I would like to use the manufacturer's list for each product in Pandas in advance and identify and automatically input the manufacturer from the product details in the purchase list.

Asked 3 months ago, Updated 3 months ago, 7 views

I would like to do the following with Pandas.

DataFrame 1

Enter a description of the image here

  • DataFrame1 is a purchase list
  • A, B, C, and D are the names of the products.
  • % should be irrelevant characters and numbers

DataFrame 2

list item

<What do you want to do>
①Add the column "Marker" to DataFrame1.
②"From the ""Product_Description"" line of DataFrame 1, identify the product name listed in ""Product_Name"" of Dataaframe 2 from the list of unrelated characters and numbers
" ③Automatically enter the manufacturer's name for each item in the "Marker" line of DataFrame 1.

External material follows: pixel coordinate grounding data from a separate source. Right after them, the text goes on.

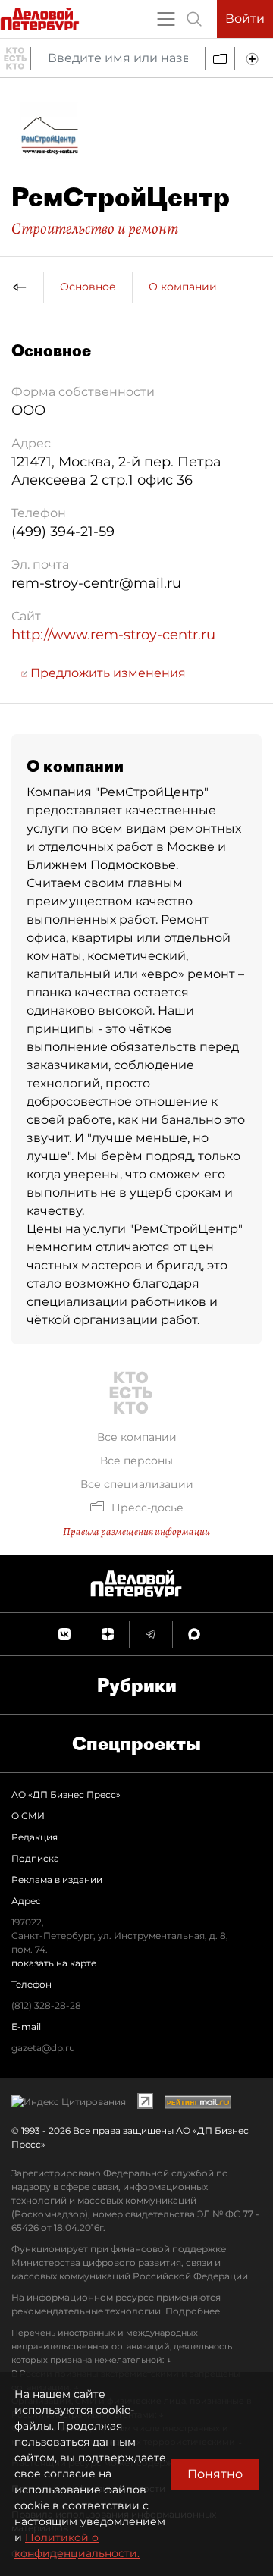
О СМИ (28, 1815)
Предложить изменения (106, 673)
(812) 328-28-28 (46, 2005)
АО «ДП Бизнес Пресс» (66, 1794)
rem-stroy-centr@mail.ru (96, 583)
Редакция (34, 1837)
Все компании (137, 1437)
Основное (88, 286)
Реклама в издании (56, 1879)
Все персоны (136, 1460)
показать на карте (53, 1963)
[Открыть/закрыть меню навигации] (166, 19)
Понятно (215, 2474)
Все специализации (136, 1484)
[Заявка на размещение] (254, 58)
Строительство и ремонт (94, 228)
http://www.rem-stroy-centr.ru (113, 634)
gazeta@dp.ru (43, 2048)
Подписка (35, 1858)
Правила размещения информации (136, 1531)
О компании (183, 286)
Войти (245, 18)
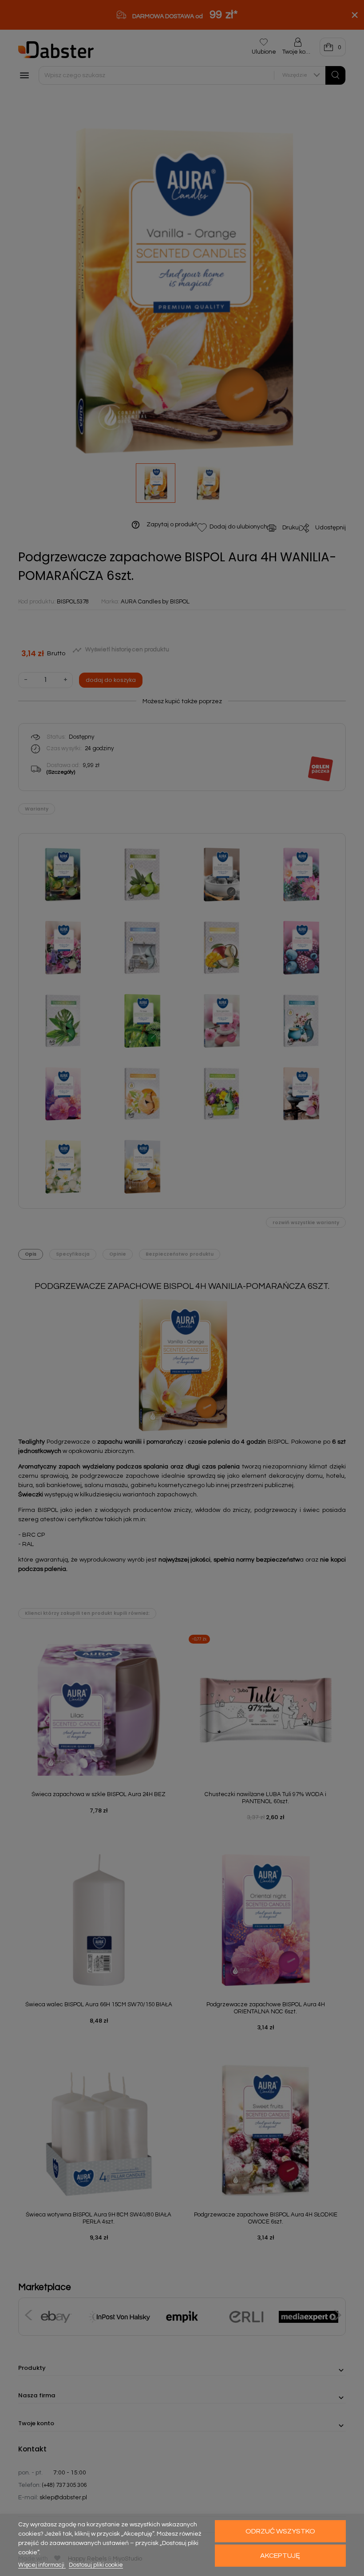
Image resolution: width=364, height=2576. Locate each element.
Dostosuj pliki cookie (96, 2565)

Enter a description of the image here

To do this, first 1) create a Marker dictionary using Product_Name as the key from DataFrame 2, 2) read "Product_Description" in DataFrame 1 line at a time, 3) search for any of the Maker dictionary keys in the read string, 4) put the corresponding Maker value in the Maker of DataFrame 1

So, I think I can do it, but I've just started studying Python, so I can't write the code well...
It would be very helpful if you could give me an answer for future reference>
Thank you for your cooperation.

python pandas

2022-09-30 13:47

1 Answers

The part that I corrected after receiving the comments in the answer to this article seems to realize the steps I want to take.
Pandas:using str.contains and map to find some substring and replace value in column

EDIT by comment:
It sees there is no match by dict, you can test it by sample:

df1=pd.DataFrame({'device_id':['ad', 'bs', 'cr'], 'b':[1,2,3]})    
df2 = pd.DataFrame({'url':['a', 'm', 'k'], 'category':['one', 'two', 'three']})    
# df2 = pd.DataFrame({'url': ['ar', 'm', 'k'], 'category': ['one', 'two', 'three']})    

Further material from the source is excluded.